=== Section Start ===
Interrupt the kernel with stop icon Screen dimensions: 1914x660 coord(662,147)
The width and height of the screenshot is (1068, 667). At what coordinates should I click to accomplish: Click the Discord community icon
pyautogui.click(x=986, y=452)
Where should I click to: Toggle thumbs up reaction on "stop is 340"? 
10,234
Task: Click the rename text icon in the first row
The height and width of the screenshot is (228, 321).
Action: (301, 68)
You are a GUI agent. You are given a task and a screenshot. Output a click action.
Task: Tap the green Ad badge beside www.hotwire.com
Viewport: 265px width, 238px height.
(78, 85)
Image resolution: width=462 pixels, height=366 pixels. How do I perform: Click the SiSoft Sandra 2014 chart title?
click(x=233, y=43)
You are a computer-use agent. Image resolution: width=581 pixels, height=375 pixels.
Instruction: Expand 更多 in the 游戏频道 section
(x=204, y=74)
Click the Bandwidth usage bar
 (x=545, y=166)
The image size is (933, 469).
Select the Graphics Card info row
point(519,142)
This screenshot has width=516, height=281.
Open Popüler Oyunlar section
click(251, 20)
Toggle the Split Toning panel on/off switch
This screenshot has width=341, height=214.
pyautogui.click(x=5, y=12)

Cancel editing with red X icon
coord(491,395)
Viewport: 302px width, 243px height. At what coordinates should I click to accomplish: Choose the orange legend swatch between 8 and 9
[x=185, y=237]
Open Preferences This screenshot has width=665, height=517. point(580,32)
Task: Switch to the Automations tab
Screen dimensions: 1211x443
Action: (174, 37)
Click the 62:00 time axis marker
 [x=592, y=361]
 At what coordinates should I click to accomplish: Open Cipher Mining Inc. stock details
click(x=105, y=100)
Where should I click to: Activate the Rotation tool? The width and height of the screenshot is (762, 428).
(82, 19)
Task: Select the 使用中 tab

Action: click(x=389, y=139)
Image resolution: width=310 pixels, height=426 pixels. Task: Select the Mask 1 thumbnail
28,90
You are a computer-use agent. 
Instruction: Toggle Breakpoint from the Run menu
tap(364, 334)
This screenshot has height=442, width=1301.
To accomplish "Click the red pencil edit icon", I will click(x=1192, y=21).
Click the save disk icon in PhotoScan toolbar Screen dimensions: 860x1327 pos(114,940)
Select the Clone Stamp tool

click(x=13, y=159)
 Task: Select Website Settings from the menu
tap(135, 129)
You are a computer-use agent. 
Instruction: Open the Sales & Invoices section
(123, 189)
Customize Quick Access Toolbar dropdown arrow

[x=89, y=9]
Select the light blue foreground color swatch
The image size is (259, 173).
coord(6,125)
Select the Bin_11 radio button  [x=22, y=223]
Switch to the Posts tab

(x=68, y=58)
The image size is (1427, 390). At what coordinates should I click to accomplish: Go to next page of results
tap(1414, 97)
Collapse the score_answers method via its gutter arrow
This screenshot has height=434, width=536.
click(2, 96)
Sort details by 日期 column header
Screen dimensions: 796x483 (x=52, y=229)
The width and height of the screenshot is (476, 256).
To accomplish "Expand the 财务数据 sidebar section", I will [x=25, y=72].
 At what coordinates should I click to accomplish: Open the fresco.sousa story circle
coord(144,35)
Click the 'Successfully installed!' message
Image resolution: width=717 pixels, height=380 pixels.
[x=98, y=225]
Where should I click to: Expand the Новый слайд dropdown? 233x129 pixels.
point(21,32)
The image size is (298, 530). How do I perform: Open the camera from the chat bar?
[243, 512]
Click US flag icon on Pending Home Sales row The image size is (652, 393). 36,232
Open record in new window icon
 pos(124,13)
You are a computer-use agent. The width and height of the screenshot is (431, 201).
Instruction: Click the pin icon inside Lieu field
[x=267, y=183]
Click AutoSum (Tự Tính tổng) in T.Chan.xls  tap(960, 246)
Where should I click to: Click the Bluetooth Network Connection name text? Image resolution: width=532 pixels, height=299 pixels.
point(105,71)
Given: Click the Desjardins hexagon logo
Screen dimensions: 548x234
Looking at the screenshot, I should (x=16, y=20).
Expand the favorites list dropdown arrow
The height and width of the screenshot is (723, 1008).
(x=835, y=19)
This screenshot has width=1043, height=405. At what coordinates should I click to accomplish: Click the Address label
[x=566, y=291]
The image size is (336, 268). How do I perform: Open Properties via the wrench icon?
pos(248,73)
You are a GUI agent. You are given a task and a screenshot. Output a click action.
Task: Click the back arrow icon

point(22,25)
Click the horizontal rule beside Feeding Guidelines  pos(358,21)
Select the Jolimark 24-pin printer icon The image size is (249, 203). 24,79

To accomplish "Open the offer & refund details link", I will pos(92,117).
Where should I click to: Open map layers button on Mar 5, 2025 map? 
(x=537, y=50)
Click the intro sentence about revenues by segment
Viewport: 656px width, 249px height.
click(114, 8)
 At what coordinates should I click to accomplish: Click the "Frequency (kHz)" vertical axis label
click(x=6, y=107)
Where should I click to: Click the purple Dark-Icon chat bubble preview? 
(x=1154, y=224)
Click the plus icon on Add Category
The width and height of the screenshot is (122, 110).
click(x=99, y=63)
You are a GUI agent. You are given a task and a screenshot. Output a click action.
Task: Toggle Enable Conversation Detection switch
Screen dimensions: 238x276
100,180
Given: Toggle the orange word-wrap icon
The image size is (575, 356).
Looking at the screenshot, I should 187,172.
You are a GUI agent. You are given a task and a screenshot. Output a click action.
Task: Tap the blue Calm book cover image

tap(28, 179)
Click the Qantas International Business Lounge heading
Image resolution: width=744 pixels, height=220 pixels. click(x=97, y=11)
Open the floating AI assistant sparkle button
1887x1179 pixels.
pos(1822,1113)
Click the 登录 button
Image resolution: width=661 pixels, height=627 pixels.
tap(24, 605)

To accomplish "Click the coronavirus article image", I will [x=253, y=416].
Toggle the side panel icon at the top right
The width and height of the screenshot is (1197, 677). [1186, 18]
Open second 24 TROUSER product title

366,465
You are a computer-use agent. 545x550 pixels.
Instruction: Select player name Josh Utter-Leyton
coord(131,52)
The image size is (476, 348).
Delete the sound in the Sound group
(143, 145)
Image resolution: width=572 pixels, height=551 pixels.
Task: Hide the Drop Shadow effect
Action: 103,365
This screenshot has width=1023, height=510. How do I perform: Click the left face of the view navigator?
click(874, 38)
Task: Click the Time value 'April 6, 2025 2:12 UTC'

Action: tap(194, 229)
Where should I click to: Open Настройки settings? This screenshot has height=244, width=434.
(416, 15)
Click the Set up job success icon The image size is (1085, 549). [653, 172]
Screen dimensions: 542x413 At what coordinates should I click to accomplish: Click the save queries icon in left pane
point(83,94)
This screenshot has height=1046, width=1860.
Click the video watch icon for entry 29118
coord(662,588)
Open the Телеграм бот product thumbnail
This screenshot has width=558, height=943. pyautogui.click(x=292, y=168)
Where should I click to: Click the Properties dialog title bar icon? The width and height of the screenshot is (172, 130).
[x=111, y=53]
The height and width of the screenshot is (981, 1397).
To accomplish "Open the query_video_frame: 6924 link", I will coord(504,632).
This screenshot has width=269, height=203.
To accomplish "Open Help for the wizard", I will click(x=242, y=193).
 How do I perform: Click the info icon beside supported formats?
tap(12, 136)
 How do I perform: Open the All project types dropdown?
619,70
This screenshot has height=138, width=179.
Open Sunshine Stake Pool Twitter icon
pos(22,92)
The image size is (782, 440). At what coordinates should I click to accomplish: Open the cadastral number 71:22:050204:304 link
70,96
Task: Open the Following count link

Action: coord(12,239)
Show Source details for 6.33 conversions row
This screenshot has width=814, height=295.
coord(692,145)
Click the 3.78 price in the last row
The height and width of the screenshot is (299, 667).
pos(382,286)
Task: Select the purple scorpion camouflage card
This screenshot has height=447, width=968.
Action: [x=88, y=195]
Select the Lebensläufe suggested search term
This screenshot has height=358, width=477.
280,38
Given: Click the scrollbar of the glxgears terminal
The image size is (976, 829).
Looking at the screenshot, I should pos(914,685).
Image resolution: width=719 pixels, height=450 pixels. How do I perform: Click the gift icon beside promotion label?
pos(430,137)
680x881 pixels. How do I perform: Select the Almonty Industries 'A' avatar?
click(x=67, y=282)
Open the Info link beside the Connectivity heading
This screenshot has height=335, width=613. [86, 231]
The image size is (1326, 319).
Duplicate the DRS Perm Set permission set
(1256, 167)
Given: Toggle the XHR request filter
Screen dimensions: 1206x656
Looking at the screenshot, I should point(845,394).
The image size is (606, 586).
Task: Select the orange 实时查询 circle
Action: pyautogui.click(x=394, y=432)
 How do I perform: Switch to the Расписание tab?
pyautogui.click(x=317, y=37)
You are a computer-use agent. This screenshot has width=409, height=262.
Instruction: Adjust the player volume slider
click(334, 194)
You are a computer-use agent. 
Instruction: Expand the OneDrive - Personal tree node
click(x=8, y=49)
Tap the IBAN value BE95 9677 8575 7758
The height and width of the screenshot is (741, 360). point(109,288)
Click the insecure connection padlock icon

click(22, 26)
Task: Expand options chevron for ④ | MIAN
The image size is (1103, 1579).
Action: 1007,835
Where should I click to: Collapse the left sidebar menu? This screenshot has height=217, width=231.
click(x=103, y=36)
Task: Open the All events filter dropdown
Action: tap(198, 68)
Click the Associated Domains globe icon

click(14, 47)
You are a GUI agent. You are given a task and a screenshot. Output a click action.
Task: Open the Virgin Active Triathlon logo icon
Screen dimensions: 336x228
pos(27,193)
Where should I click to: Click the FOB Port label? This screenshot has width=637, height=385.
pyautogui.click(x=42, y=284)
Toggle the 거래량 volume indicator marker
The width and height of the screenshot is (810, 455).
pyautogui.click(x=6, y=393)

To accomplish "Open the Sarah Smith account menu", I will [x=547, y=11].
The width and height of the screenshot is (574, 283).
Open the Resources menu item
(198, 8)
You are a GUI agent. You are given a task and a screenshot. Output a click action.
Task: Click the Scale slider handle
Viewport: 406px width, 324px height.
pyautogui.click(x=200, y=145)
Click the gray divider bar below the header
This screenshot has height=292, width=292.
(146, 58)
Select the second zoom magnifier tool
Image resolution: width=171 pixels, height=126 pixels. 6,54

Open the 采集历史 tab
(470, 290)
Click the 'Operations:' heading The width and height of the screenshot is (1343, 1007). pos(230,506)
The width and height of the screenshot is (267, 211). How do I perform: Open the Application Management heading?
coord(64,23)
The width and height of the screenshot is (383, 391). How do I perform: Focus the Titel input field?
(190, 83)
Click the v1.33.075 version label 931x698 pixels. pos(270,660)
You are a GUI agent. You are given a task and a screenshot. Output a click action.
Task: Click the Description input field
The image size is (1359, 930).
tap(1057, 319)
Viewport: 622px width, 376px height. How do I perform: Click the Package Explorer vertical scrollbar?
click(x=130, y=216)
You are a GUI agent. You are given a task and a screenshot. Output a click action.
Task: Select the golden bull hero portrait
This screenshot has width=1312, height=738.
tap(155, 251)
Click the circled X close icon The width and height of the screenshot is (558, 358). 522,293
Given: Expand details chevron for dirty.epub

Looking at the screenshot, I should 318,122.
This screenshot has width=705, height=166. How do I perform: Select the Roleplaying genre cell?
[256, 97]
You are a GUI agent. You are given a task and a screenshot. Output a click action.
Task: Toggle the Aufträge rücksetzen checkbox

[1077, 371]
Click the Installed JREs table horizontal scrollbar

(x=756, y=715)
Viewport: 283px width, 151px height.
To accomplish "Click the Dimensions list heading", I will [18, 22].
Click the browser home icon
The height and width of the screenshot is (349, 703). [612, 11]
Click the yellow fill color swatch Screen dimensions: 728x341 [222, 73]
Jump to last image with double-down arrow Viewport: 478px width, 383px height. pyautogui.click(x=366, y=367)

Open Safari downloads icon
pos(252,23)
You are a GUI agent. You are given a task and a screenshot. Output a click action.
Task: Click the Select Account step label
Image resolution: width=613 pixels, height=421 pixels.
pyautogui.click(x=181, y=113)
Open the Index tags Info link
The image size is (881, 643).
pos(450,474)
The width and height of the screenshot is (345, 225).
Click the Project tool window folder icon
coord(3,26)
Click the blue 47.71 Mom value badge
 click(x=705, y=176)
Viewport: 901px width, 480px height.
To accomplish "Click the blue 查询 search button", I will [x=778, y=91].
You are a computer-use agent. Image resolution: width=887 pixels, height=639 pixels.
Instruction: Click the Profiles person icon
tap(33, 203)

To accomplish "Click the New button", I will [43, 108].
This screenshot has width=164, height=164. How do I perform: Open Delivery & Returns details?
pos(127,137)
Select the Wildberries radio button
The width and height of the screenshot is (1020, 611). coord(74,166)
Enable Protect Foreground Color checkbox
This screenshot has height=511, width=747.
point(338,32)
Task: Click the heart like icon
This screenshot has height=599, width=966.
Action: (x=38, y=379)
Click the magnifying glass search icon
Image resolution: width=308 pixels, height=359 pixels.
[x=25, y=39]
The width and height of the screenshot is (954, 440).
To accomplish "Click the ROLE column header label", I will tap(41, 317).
=== Section End ===
> _WHAT TO PRODUCE_: Which of the lines above include the word "Enable"? Copy each of them.

> _ANSWER SECTION_:
Task: Toggle Enable Conversation Detection switch
Enable Protect Foreground Color checkbox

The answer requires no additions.